━━━━━ PROVIDED MATERIAL

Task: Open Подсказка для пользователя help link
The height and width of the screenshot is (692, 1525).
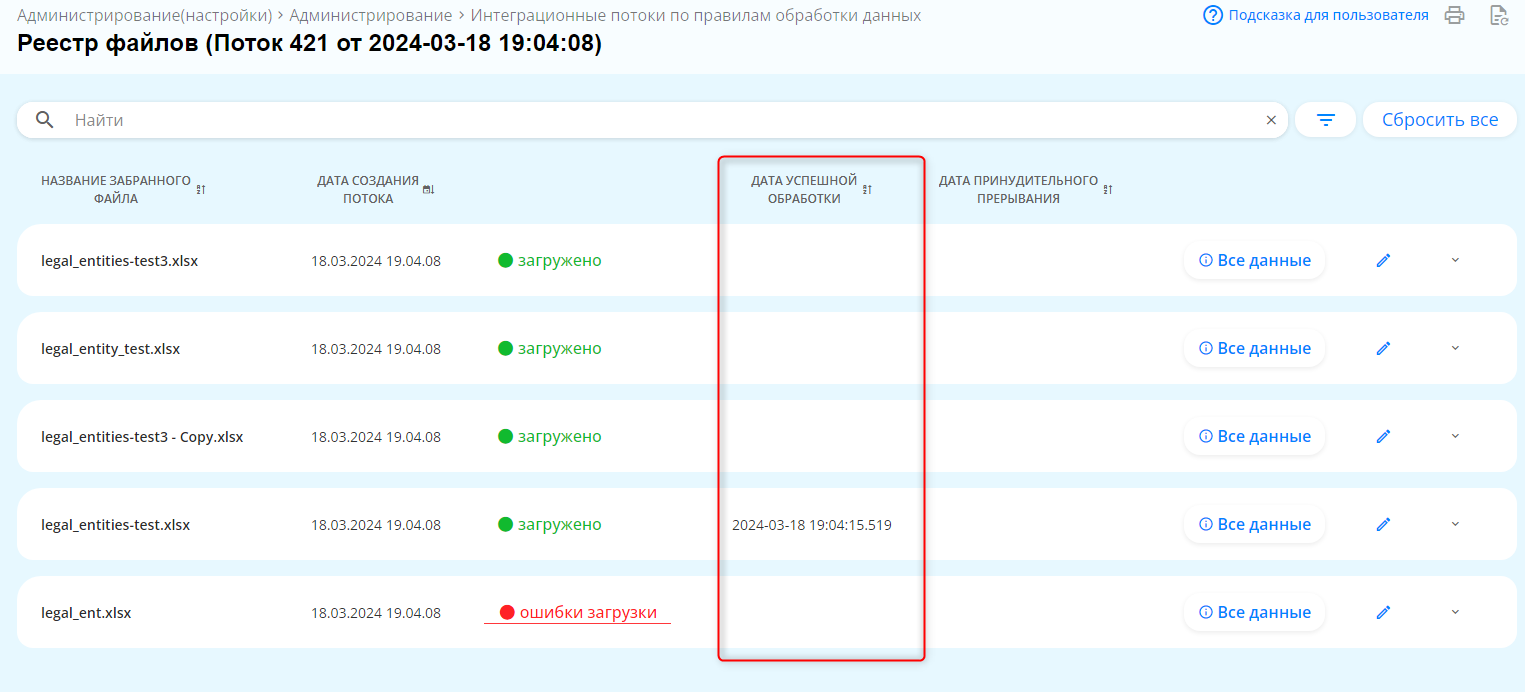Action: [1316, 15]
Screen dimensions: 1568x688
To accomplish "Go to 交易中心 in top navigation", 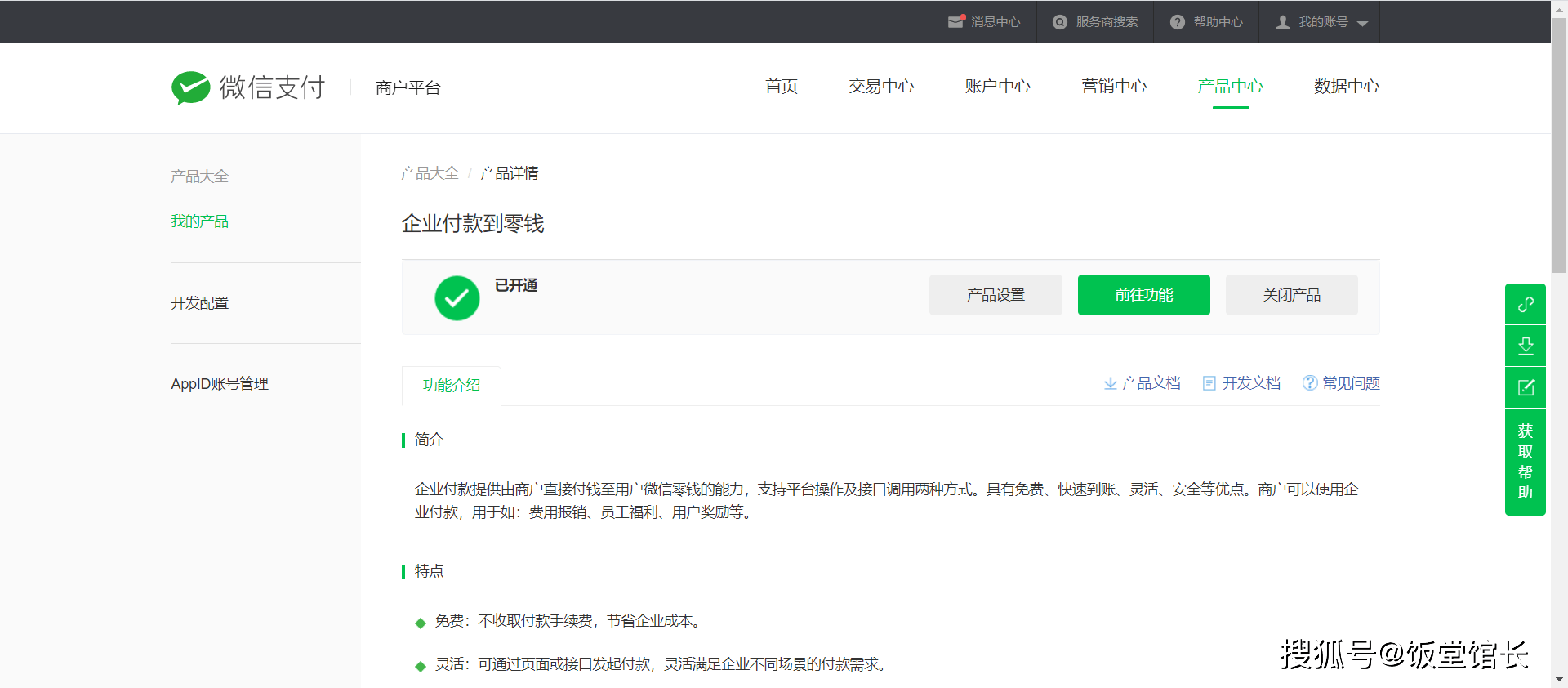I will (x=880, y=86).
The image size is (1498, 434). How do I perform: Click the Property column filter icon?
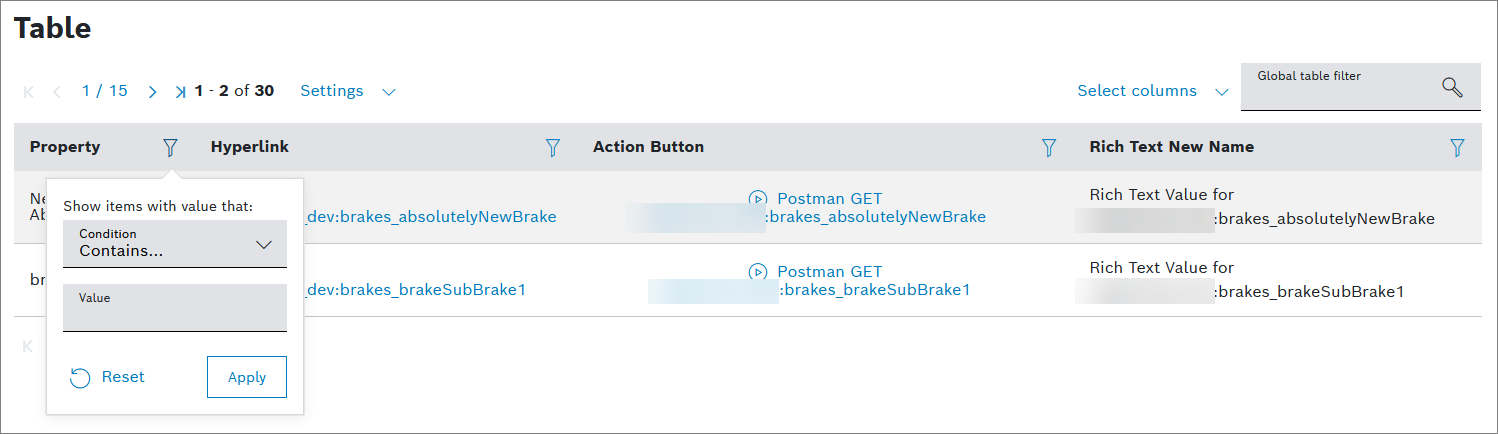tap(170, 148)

━━━━━━━━━━
━━━━━ PROVIDED MATERIAL

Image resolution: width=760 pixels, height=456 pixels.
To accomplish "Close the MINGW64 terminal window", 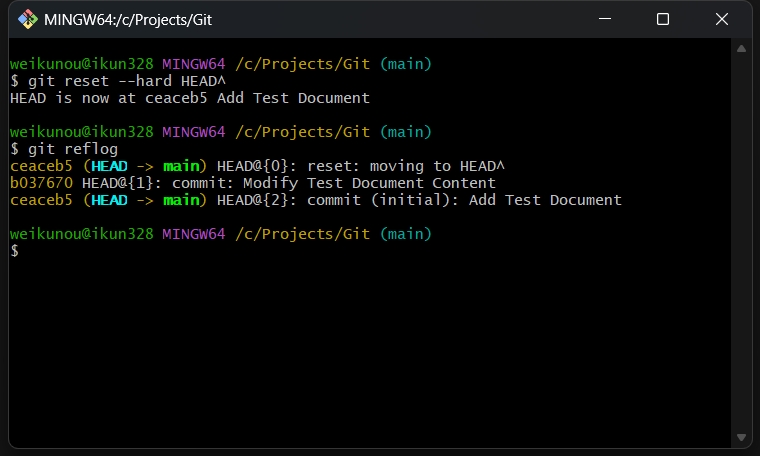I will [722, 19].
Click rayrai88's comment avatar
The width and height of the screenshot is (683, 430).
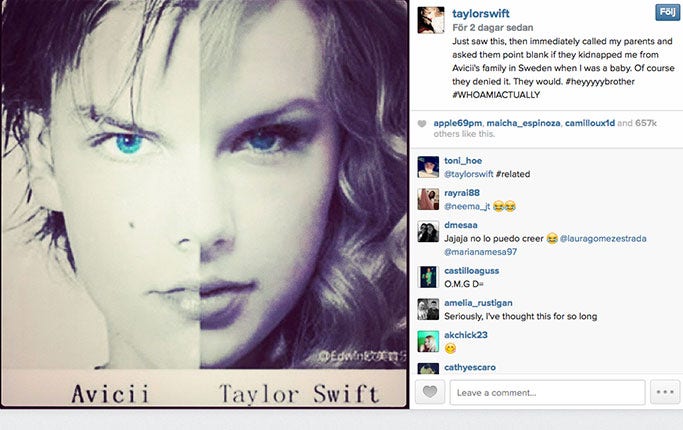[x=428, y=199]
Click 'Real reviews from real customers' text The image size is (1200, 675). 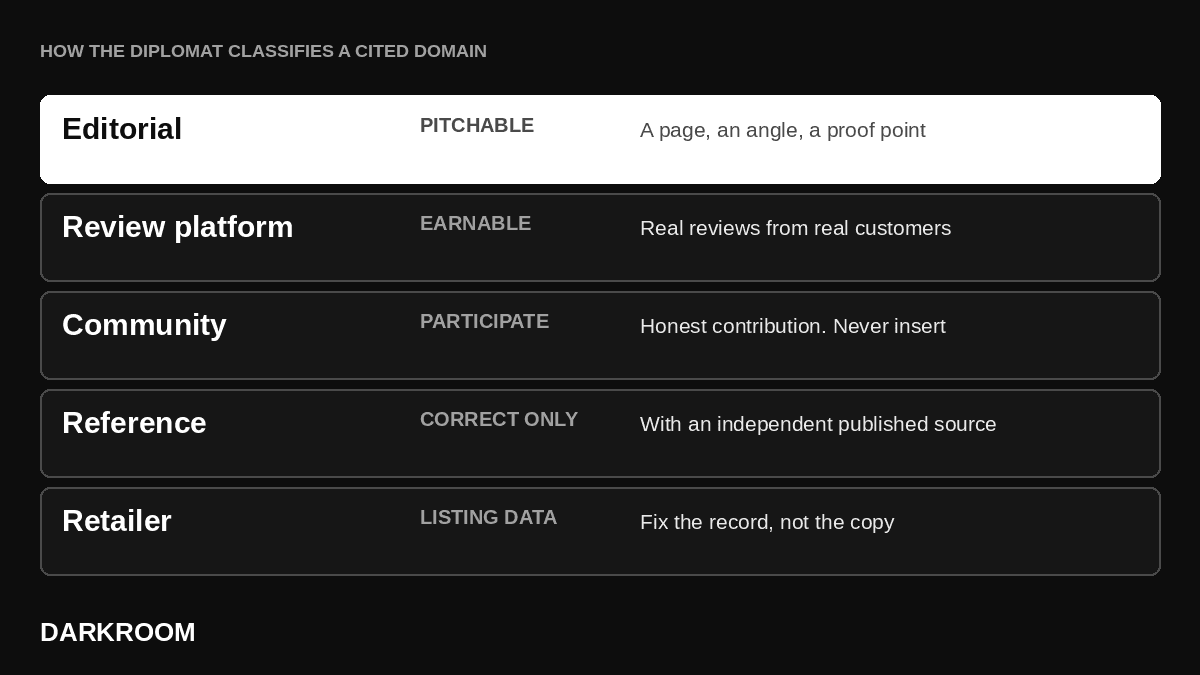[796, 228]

━━━━━━━━━━
━━━━━ PROVIDED MATERIAL

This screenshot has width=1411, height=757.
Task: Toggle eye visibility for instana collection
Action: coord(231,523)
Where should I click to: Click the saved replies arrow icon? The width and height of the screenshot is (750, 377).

━━━━━━━━━━

* [TASK DETAILS]: Pull out every line of the data above that contains the word "height", treating uppercase and lowercase as different.

* [RESPONSE TO THE EXERCISE]:
The height and width of the screenshot is (692, 1525).
Image resolution: width=760 pixels, height=456 pixels.
The width and height of the screenshot is (683, 430).
This screenshot has width=1411, height=757.
Where should I click to: Click the saved replies arrow icon? The width and height of the screenshot is (750, 377).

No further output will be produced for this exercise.